Satyajit Ray | Índia | 1964, 120’, 35 mm para DCP (cópia restaurada)
Fonte da cópia: RDB Entertainments (Índia)
 

Charulata (interpretada por Madhabi Mukherjee) é a jovem esposa do atarefado Bhupati (Shailen Mukherjee), proprietário de um jornal progressista e autofinanciado chamado A Sentinela, na região indiana de Bengala em 1879. Tendo se casado ainda criança, Charu desabrocha numa mulher entre os aposentos de sua grande casa, alienada da vida pública e imersa em seus livros. Para fazer companhia a Charu, Bhupati chama para trabalhar em seu jornal o cunhado Umapada (Shyamal Ghoshal), acompanhado de sua também jovem esposa, Mandakini (Gitali Roy). Apesar de serem contemporâneas, Charu e Manda possuem diferenças irreconciliáveis, uma vez que a anfitriã se percebe como uma nabina (mulher moderna), diferente da sua hóspede prachina (mulher tradicional). O mundo de Charu, confinado quase totalmente à sua casa, é então sacudido por completo com a chegada de Amal (Soumitra Chatterjee), primo de Bhupati, com quem cresceu durante a infância. Amal é um poeta que recentemente concluiu seus estudos universitários, e, com o encorajamento de seu primo, estimula Charu a escrever e dar corpo aos seus sentimentos, um gesto que ela leva para consequências inesperadas.
 
A esposa solitária se baseia na obra O ninho partido (1901), do primeiro vencedor asiático do Prêmio Nobel de Literatura, Rabindranath Tagore. É uma das primeiras obras literárias do autor bengalês no formato ocidental de novela, que traz consigo elementos autobiográficos. Especulou-se que a referência principal para a personagem de Charu foi Kadambari Devi, a jovem esposa de Jyotirindranath Tagore (irmão mais velho de Rabindranath), com quem o autor conviveu por anos e que morreu alguns meses após ele se casar. O cineasta Satyajit Ray, admirador profundo da obra de Tagore, explora esse aspecto da vida real do escritor, e traz para cenas do filme suas poesias e músicas, além de momentos inspirados pela figura da mulher que Tagore também representou em desenhos e pinturas.
 
Ray trabalhou em seu 12º longa-metragem pela primeira vez como operador de câmera (ao lado do cinegrafista Subrata Mitra), além de escrever o roteiro, compor a trilha sonora, colaborar na direção de arte e desenhar o cartaz.
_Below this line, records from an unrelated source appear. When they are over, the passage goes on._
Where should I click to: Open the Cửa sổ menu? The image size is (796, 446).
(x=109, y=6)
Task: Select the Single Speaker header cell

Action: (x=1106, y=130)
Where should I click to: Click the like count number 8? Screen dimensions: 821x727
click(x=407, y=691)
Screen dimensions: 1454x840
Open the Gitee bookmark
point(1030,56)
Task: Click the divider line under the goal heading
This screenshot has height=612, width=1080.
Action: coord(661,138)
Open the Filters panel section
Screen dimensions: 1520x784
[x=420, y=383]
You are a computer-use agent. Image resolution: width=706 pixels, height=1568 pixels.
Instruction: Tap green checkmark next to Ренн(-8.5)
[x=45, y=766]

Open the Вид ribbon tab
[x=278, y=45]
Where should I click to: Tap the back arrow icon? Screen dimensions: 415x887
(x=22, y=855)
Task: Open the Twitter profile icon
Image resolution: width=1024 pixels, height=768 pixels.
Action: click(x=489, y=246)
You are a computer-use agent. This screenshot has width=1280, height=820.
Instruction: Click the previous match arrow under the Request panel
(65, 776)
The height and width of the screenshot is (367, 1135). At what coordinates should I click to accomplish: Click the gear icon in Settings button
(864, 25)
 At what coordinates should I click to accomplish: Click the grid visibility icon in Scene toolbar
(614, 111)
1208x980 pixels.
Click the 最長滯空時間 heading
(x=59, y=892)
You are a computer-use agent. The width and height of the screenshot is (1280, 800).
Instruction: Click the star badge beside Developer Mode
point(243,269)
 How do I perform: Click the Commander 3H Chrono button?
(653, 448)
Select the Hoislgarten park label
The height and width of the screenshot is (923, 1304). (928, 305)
Com um olhar clássico e naturalista, a câmera acompanha em detalhes os personagens que se deslocam pelos cômodos e pelo jardim da espaçosa casa bengalesa e expressa com ludicidade e jovialidade as situações vividas. Em várias ocasiões, os diálogos e as descrições de Tagore são substituídos por momentos silenciosos que evocam os pensamentos dos personagens de formas inquietantes. Ainda que trágica, a história – tanto do livro como do filme – retrata a vida intelectual fértil e autorrenovadora da elite indiana.
 
A cópia de A esposa solitária que será exibida no IMS Paulista é de uma restauração de 2013, realizada em 2K a partir do negativo original do filme pelo Pixion Studios e Cameon Media Lab, em Bombaim. O trabalho foi conduzido pela RDB Entertainments, sob a supervisão de Varsha Bansal, neta de R.D. Bansal, um produtor e exibidor de cinema em Calcutá que produziu seis filmes de Ray (todos agora restaurados). Apesar do fracasso comercial de sua primeira colaboração, A grande cidade (1963), eles realizaram A esposa solitária logo em seguida e atingiram um grande sucesso de crítica e público. O filme também foi aclamado internacionalmente com o Urso de Prata no Festival Internacional de Cinema de Berlim, entre outros prêmios. No escopo de sua obra cinematográfica, Ray considerou A esposa solitária seu filme preferido e mais perfeitamente realizado.